An 1983 EC study entitled "Social Security Financing and Effects on Employment" concluded that the room for manoeuvre within which changes in the structure of social security finance might play a role, as far as employment is concerned, is very narrow.

This issue was also discussed in an OECD report of December 1985 on labour market flexibility which concluded that cutting payroll contributions is unlikely to increase employment when other taxes have to be raised to offset the revenue loss but that changes in overall tax structures do, however, have a potential for shifting labour demands between different groups of workers in ways that might possibly add to employment and output. Under our system eliminating pay related social insurance contributions would involve an estimated loss of £670 million in 1987 which would have to be made good otherwise.

As there are over 250,000 unemployed we need to look at everything that inhibits legitimate, legal employment — I use those words advisedly. The Minister spoke about eliminating the cost of pay-related social insurance contributions for employers but that is not the subject of the question.

I am asking whether the Minister has considered eliminating the effect of it as a tax on employment and if he would consider substituting for a payroll-based contribution a company turnover-based contribution with some sort of rebate per person employed so as to reverse the present fashion among management in private and public sector alike of disposing of manpower.

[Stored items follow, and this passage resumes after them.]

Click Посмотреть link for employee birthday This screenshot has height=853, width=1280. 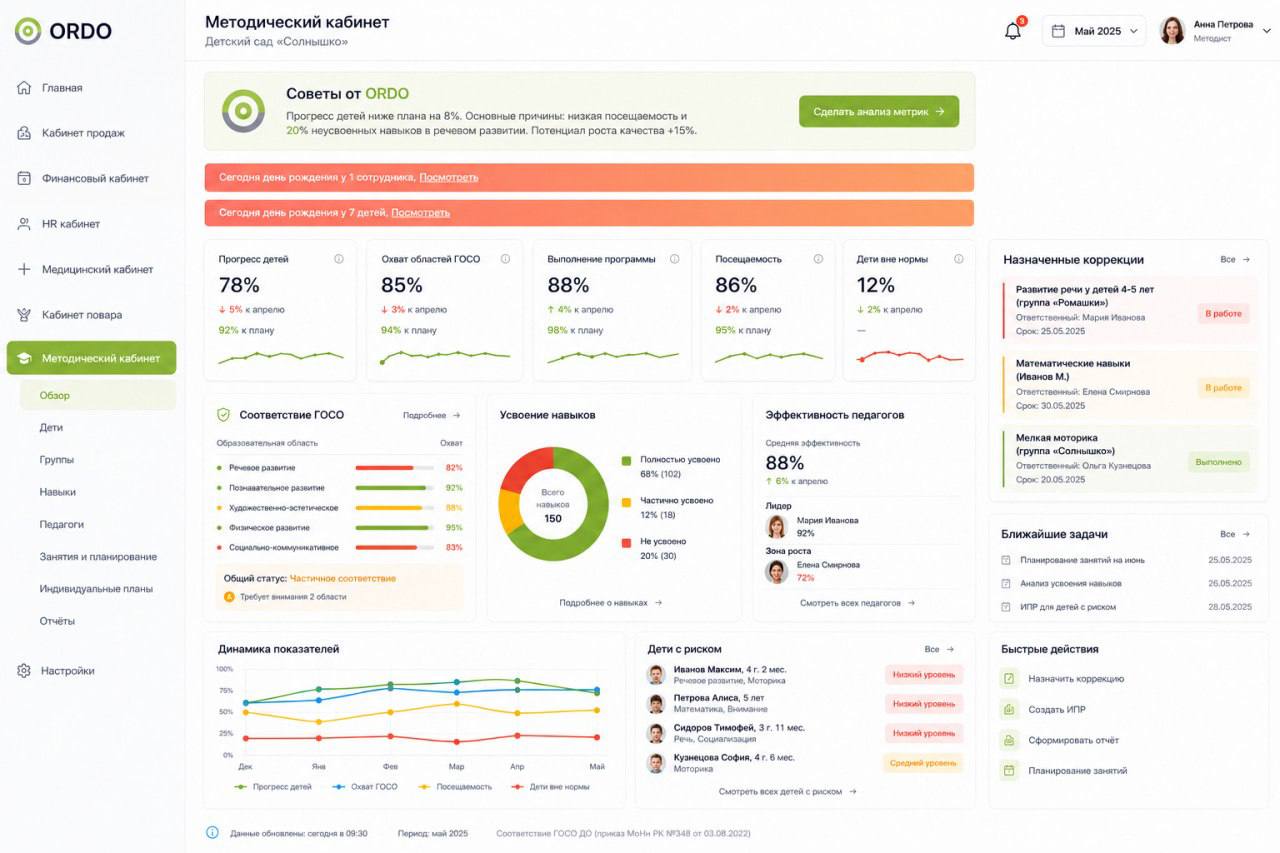448,177
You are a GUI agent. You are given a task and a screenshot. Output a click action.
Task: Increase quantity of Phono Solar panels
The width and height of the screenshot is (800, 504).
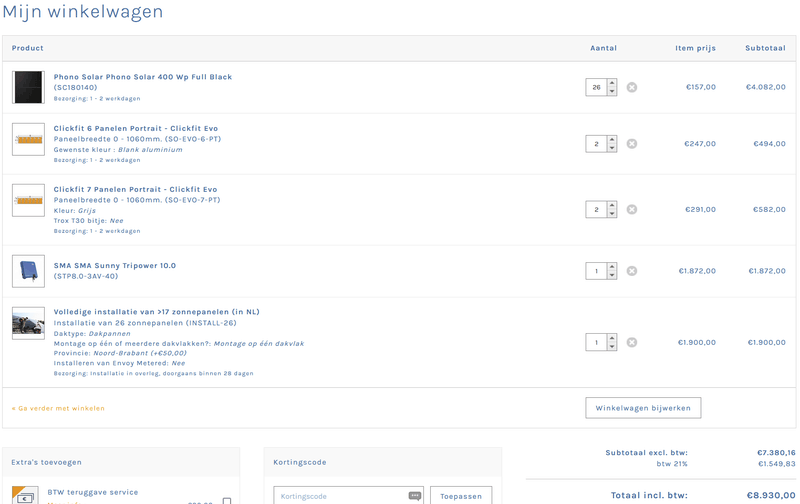pyautogui.click(x=612, y=83)
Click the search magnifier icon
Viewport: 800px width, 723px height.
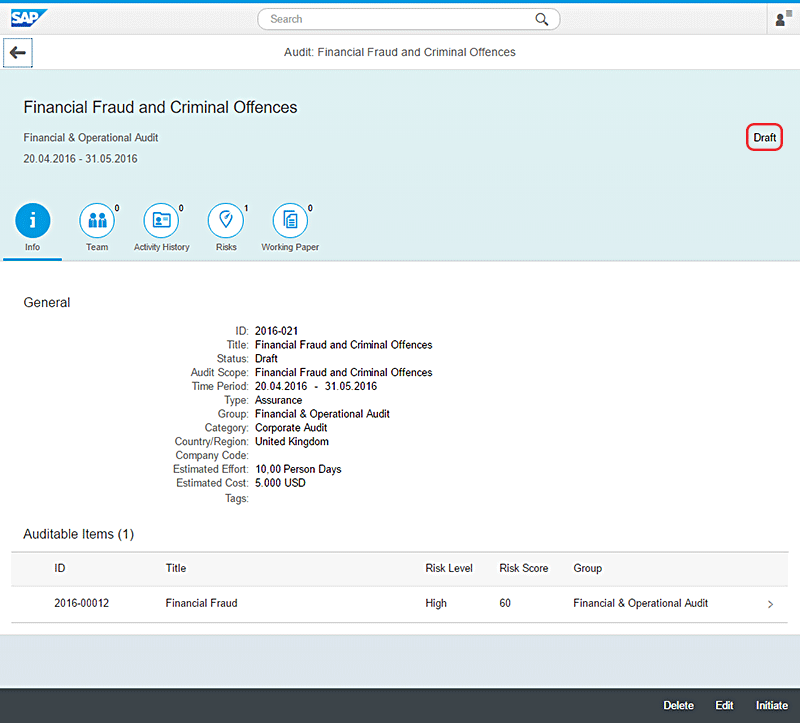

I appreciate the point the Deputy is making. He asked whether I had any plans to eliminate the tax on employment effect and that is why I mentioned the cost of eliminating that as the estimated loss. The question in relation to other forms of taxation or collection of PRSI is, of course, a matter for consideration in the budget context generally.

The Minister may agree with me that the unemployment crisis is equal in importance to the financial crisis facing us and that in view of that, all possible impediments to employment should be looked at urgently. Charging an employer 12.3 per cent tax for every person he employs seems crazy in our circumstances. Would the Minister not impart some sense of urgency to this with a view to helping the unemployment situation?

I would be very pleased to support any methods which would help the unemployment problem but evidence from studies carried out does not suggest that the approach suggested by the Deputy would lead to greater employment no matter how well intentioned it might be, and which I accept it is. The other approaches are worthy of consideration and I will give any consideration I can early in the New Year to any other approach which might increase employment, in particular for those who are the long term unemployed on the live register.

49.

asked the Minister for Social Welfare the plans if any, he has to reduce the old age pension age from 66 to 65 years.

Social welfare retirement pension is payable at age 65 and old age pension, contributory and non-contributory is payable at age 66. The reduction generally of pension age from 66 to 65 was one of the issues examined by the Commission on Social Welfare in their report. The commission did not consider that the reduction in the qualifying age for old age pension was warranted at present in view of the associated cost.

The net cost of a reduction in pension age to 65 is estimated to be of the order of £34 million in a full year at 1987 rates of payment. This estimate takes account of additional expenditure on old age pensions and on fringe benefits-in-kind — free travel etc., loss of PRSI contribution revenue and consequential savings on short term social welfare payments. The question of a general reduction in pension age to 65 years is being addressed by the National Pensions Board who will be reporting to me on the question of a national pension system in due course.